WHAT YOU WILL DO: In the listing below, find the line containing "For every named" and the line containing "Bebidas (115, 357)". Repeat exactly those two lines and every line between them, nothing more.

INPUT DATA:
※ ※ ※

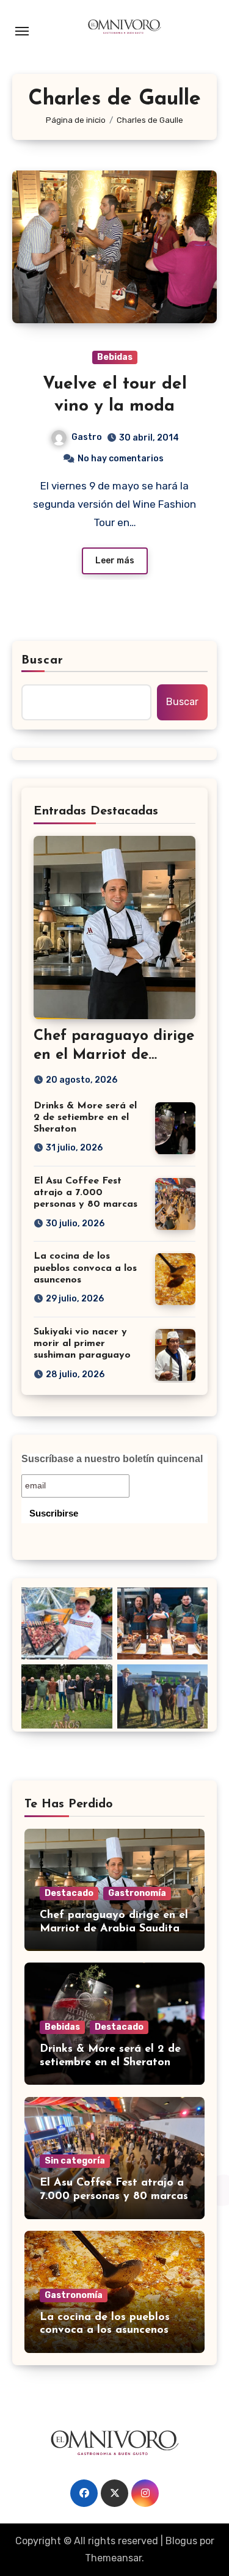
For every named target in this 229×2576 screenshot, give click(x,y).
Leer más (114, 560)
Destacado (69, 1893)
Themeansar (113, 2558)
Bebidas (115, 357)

※ ※ ※

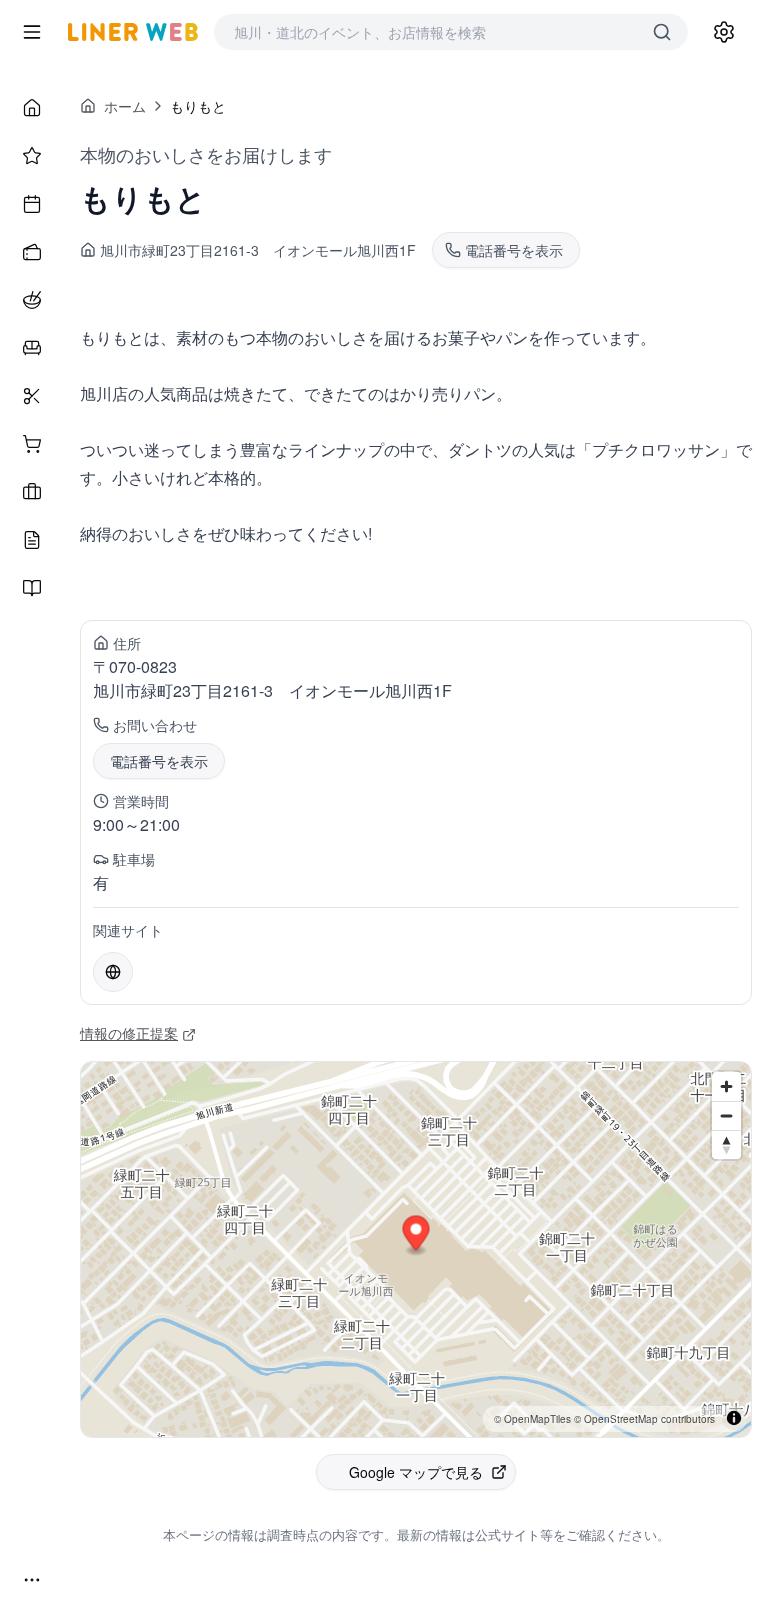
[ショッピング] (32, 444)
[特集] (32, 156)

※ ※ ※

SOLUTION FOR THIS EXERCISE:
For every named target in this 229×2576 screenshot, give click(x,y).
Leer más (114, 560)
Destacado (69, 1893)
Themeansar (113, 2558)
Bebidas (115, 357)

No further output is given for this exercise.